China’s overall debt-to-GDP ratio stood at 282%, according to a McKinsey Global Institute report in May. Government debt is a manageable 55% of GDP but over half of it is owed by local governments – or more accurately local government funding vehicles, the financial companies used by these provincial and municipal authorities to get around a moratorium on borrowing.

While the total isn’t a danger to the country’s health, McKinsey noted that local government debt has risen by 27% a year since 2007, with LGFV debts reaching $1.7 trillion last year. And there are concerns that local governments haven’t necessarily used the money they have borrowed very wisely.

McKinsey said that a 2014 audit report found that local governments used over 20% of recent loans purely to pay older debts, while 40% of land sales (their traditionally largest revenue source) were used for debt servicing. So with land sales declining and many property markets softening, the ability of local governments to keep servicing debts could well come under pressure.

Beijing has said that it will let local governments swap loans for municipal bonds, and municipalities are beginning to issue bonds, but the programme is limited in scope. 

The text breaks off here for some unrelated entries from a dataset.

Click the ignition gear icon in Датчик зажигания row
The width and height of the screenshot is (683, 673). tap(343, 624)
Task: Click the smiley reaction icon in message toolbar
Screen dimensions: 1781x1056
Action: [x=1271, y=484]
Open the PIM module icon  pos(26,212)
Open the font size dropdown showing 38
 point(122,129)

It might well prove more sensible for the central government to pay off the debts of the local governments by issuing central government bonds. It could do so by having the local governments apply for Beijing to pay off specific maturing debts – which it would do in return for getting a good look at what the money was spent on (thus supporting the country’s ongoing anti-corruption drive).

Plus, the central government could impose strict caps on how much local governments can borrow in the future – along with harsh penalties for any breaches.

By shifting debt from the regional to national level, China could build a very deep government bond market. It could then open this up to local and foreign institutional investors, who would then have something to invest their renminbi in.

Overseas central banks would likely also be enthusiastic holders, becoming large and stable owners of the bonds. And by doing so they would help China’s currency become a reserve currency in truth.

A large and open Chinese government bond market should have knock-on effects for local corporate bonds too as foreign capital gradually spreads out into them, making them cheaper.

In sum, as China continues to rebalance its economy and strives to get a handle on its mounting levels of debt, it will need to make searing structural reforms. Freeing up the renminbi and enlarging its government bond market would be a good way to begin this process.